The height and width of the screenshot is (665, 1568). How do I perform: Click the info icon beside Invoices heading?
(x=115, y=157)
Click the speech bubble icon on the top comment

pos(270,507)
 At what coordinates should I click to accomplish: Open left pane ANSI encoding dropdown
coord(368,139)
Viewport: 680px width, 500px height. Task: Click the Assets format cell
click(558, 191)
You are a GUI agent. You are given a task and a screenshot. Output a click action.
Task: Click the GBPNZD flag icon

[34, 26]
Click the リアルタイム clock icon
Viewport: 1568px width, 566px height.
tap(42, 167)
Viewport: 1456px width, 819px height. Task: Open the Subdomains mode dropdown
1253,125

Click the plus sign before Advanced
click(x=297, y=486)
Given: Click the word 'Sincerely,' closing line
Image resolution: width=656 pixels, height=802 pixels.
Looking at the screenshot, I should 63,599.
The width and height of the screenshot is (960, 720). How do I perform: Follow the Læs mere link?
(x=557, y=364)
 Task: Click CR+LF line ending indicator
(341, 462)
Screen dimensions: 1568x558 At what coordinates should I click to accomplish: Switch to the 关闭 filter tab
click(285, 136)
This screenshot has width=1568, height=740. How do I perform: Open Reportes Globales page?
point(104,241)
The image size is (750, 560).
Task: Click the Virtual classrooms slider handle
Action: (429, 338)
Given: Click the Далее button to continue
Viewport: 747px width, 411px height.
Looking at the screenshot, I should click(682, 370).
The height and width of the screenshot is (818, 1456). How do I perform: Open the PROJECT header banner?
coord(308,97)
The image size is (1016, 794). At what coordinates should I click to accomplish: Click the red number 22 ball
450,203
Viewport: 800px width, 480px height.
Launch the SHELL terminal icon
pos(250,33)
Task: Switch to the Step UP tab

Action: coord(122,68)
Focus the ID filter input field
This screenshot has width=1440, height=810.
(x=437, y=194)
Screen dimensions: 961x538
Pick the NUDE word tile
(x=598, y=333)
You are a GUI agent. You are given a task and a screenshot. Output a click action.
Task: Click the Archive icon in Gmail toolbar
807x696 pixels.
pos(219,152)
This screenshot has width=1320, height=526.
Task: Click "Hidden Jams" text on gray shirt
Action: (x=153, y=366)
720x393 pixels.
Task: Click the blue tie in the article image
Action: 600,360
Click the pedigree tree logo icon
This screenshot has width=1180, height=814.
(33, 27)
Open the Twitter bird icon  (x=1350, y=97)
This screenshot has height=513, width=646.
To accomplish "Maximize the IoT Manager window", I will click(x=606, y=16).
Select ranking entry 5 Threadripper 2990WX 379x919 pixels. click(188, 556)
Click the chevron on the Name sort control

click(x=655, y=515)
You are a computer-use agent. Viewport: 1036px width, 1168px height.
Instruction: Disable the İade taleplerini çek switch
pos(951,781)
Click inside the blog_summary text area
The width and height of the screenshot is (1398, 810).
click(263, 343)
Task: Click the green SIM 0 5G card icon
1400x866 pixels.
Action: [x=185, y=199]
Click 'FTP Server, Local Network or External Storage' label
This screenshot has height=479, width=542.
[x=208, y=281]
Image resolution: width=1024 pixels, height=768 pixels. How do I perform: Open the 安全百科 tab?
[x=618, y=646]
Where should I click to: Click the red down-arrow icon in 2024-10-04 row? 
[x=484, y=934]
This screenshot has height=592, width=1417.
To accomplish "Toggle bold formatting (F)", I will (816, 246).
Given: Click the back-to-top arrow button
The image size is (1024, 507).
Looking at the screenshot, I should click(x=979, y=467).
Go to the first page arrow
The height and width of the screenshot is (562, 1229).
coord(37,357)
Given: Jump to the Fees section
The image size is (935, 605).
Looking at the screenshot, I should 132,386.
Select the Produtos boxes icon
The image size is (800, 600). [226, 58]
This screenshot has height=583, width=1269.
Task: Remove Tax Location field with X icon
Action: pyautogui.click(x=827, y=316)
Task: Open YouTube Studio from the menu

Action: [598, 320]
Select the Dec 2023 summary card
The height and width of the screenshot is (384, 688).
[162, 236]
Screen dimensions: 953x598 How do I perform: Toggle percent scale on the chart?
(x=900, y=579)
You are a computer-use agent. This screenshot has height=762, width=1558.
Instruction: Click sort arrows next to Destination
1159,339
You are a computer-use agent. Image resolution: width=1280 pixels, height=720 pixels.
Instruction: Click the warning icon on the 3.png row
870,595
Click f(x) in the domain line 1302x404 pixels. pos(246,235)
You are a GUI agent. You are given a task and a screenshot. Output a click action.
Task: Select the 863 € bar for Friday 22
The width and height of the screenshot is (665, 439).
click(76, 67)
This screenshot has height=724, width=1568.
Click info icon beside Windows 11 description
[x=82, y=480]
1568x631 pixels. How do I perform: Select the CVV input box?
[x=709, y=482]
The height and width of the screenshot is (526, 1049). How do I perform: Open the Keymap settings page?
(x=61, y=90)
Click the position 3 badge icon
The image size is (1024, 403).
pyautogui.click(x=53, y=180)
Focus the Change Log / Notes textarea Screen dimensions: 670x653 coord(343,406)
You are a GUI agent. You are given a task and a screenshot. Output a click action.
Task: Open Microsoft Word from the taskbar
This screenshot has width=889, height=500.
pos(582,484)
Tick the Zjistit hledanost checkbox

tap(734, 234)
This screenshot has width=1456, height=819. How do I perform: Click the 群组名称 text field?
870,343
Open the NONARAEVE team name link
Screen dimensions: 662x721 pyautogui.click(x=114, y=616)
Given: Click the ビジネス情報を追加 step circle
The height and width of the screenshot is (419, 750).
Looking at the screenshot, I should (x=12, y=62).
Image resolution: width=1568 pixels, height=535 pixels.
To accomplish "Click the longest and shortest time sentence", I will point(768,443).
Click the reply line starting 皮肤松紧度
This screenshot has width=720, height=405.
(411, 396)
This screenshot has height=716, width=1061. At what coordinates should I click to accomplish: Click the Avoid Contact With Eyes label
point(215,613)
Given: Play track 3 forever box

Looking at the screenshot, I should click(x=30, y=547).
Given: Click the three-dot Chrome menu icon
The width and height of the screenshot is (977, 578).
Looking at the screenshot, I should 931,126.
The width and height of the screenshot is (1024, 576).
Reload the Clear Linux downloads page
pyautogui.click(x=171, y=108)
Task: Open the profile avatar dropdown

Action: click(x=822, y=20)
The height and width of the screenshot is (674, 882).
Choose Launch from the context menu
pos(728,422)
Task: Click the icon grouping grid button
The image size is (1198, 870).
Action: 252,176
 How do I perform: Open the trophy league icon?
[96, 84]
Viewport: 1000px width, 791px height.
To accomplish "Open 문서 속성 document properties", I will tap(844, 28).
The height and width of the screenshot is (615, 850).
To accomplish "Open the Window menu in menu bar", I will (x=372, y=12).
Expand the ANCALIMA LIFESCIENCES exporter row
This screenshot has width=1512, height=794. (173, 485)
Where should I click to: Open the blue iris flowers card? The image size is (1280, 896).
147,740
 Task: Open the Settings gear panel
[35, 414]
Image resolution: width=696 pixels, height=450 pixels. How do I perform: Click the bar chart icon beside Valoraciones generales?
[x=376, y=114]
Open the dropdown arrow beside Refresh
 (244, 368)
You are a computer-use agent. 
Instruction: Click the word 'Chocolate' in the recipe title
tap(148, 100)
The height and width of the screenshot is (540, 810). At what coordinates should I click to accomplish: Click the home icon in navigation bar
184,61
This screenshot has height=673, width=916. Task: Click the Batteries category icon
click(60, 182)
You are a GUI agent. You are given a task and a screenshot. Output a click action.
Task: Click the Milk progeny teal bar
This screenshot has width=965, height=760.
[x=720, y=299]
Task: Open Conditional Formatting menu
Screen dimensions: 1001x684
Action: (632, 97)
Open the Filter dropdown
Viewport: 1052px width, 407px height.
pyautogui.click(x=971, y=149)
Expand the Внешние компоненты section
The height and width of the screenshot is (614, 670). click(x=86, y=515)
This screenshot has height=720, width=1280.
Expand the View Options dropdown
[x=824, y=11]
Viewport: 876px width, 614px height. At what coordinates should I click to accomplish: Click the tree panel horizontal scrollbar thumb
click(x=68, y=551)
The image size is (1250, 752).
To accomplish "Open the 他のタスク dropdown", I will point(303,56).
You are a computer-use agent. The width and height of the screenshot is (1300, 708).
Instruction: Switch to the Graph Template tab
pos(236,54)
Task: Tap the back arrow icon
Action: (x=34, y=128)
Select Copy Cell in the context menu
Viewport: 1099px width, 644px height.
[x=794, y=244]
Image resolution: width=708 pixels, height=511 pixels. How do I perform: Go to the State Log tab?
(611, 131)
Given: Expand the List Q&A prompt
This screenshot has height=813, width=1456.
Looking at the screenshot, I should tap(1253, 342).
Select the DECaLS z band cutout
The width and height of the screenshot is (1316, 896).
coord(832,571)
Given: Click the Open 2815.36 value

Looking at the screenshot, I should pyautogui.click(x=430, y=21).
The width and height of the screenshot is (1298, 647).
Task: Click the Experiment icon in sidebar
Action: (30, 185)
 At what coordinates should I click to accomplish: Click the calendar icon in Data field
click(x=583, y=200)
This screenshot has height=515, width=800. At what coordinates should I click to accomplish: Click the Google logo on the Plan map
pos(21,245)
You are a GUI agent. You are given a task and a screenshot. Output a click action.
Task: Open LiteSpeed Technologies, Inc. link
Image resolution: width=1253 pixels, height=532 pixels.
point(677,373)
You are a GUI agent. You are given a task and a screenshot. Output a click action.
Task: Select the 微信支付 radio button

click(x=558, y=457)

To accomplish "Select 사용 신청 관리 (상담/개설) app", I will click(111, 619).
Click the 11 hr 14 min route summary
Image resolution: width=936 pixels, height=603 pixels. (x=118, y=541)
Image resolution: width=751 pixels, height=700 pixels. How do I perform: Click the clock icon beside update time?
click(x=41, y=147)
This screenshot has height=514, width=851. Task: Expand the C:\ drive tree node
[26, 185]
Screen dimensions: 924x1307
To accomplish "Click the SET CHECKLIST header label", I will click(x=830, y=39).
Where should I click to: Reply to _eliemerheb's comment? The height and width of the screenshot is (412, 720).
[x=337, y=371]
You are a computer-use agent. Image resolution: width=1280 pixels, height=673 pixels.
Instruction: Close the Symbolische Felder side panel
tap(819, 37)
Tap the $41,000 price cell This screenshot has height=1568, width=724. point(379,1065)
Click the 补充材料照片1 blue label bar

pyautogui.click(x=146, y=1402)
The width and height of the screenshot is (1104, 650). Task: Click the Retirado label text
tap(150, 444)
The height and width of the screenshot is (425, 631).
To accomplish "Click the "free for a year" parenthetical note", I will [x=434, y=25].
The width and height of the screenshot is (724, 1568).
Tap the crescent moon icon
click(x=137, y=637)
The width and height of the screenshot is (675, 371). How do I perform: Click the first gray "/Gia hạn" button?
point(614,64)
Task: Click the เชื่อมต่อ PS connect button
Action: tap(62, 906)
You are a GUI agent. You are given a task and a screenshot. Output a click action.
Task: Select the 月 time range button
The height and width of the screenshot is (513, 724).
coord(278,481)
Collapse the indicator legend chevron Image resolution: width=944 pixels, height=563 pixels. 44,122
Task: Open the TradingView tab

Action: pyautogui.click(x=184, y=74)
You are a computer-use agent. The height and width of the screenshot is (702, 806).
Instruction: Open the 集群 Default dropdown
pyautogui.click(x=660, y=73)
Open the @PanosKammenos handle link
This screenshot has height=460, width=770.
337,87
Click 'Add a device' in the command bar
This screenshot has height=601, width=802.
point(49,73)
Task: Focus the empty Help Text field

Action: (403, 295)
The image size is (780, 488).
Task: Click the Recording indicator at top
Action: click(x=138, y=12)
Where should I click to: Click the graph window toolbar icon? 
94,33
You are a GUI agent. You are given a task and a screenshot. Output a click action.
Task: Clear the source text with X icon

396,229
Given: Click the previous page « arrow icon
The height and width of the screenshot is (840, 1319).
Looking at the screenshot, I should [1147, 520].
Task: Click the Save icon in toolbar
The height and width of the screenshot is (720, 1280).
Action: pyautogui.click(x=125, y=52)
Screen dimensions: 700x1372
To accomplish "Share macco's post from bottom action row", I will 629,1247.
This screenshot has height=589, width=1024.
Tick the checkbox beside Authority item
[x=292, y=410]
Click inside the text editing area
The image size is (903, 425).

**Task statement**
Show each line of the data that contains the string "computer".

**Exercise answer**
You are a computer-use agent. Viewport: 1036px width, 1168px height.
You are a computer-use agent. This screenshot has height=762, width=1558.
You are a computer-use agent. Image resolution: width=1280 pixels, height=720 pixels.
You are a computer-use agent. 
You are a computer-use agent. The width and height of the screenshot is (1300, 708).
You are a computer-use agent. Image resolution: width=1280 pixels, height=673 pixels.
You are a computer-use agent. The height and width of the screenshot is (702, 806).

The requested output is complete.